As a first step, KONE equipped all of its field engineers with smart tools which allow them to receive diagnostic information and service level agreements. New generation controllers built into lifts and escalators, as well as retro-fitted sensors - as many as 200 per lift - will soon be yielding second-by-second updates on how each piece of machinery is performing.
“When we see the door opening below a specified level, for example, we can identify that there is an issue and send a technician. The beauty of that is that the engineer is already equipped with the information needed and the root cause of the failure, so they know what is required to get it back into service,” explained Delval.
Not only does the scheduling of field technicians become more efficient, it means clients have smoother running buildings and the tenants enjoy a better experience without the frustration of queues for lifts or trip hazards and the like. For KONE, it also the start of a migration towards being service-led, rather than purely manufacturing. “KONE has always been a pioneer, but also very focused on equipment and new solutions. IoT is opening up opportunities to improve customer service,” said Delval.
As the back-end data infrastructure and intelligence, the company is using IBM Watson. He explained: “We are using their solution to connect everything, whatever the brand of equipment, and collect that data in the cloud, then use the analytical capabilities of Watson. Our main purpose is to convert the data we collect into value for our customers and insight for our people.” A flavour of the data being generated and how it gets transformed into insight can be gained here. (Note: site uses audio.)

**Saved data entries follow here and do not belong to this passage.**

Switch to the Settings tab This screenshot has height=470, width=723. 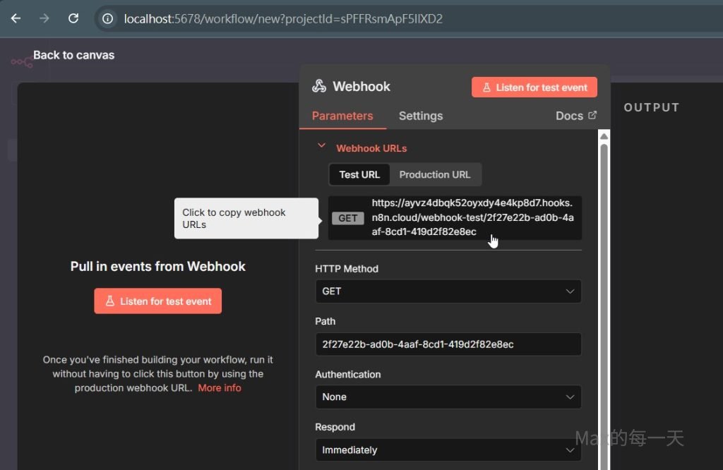[x=421, y=116]
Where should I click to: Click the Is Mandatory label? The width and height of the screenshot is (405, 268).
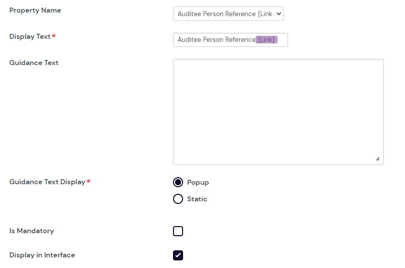(32, 231)
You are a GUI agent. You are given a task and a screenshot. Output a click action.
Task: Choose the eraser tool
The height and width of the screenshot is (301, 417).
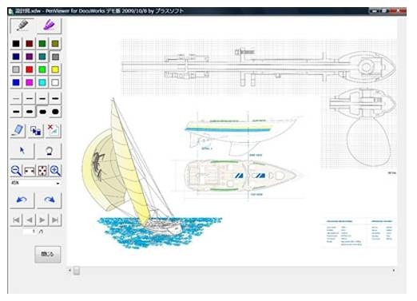tap(18, 130)
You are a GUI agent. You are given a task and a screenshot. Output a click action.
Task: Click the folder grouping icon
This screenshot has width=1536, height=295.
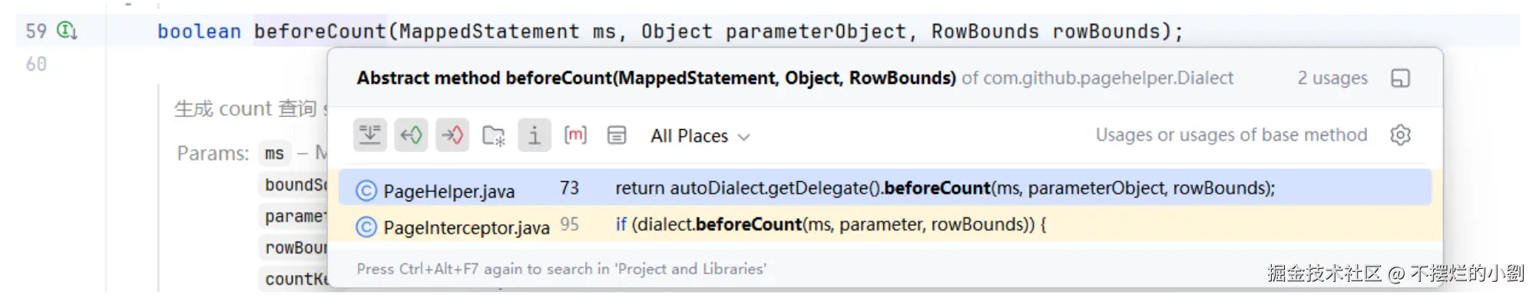pyautogui.click(x=493, y=135)
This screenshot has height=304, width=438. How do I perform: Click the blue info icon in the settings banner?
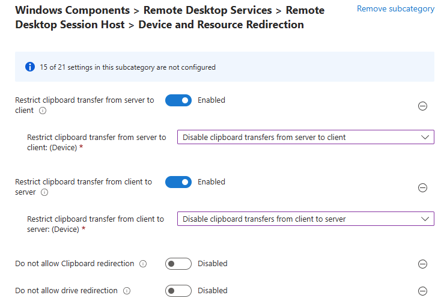[x=30, y=67]
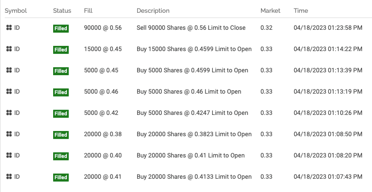
Task: Open the Sell 90000 Shares Limit to Close description
Action: [x=191, y=28]
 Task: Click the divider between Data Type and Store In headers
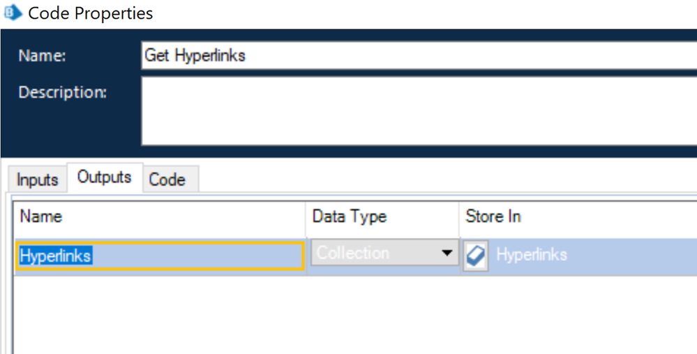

KONE has built an in-house team of data scientists to drive out that value and ensure account managers, customer services and technicians are all receiving the information they need. Data is also shared with clients to support their own decision making and long-term could lead to different approaches to building design and the equipment needed to keep people flowing around the internal space.
Testing of the new IoT-driven care and service has been taking place in several European markets. Its success has encouraged KONE to rollout across 2017 and into next year. “The use case for us is the ability to help people deliver smart buildings in the future and keep people flowing easily and smoothly,” concluded Delval.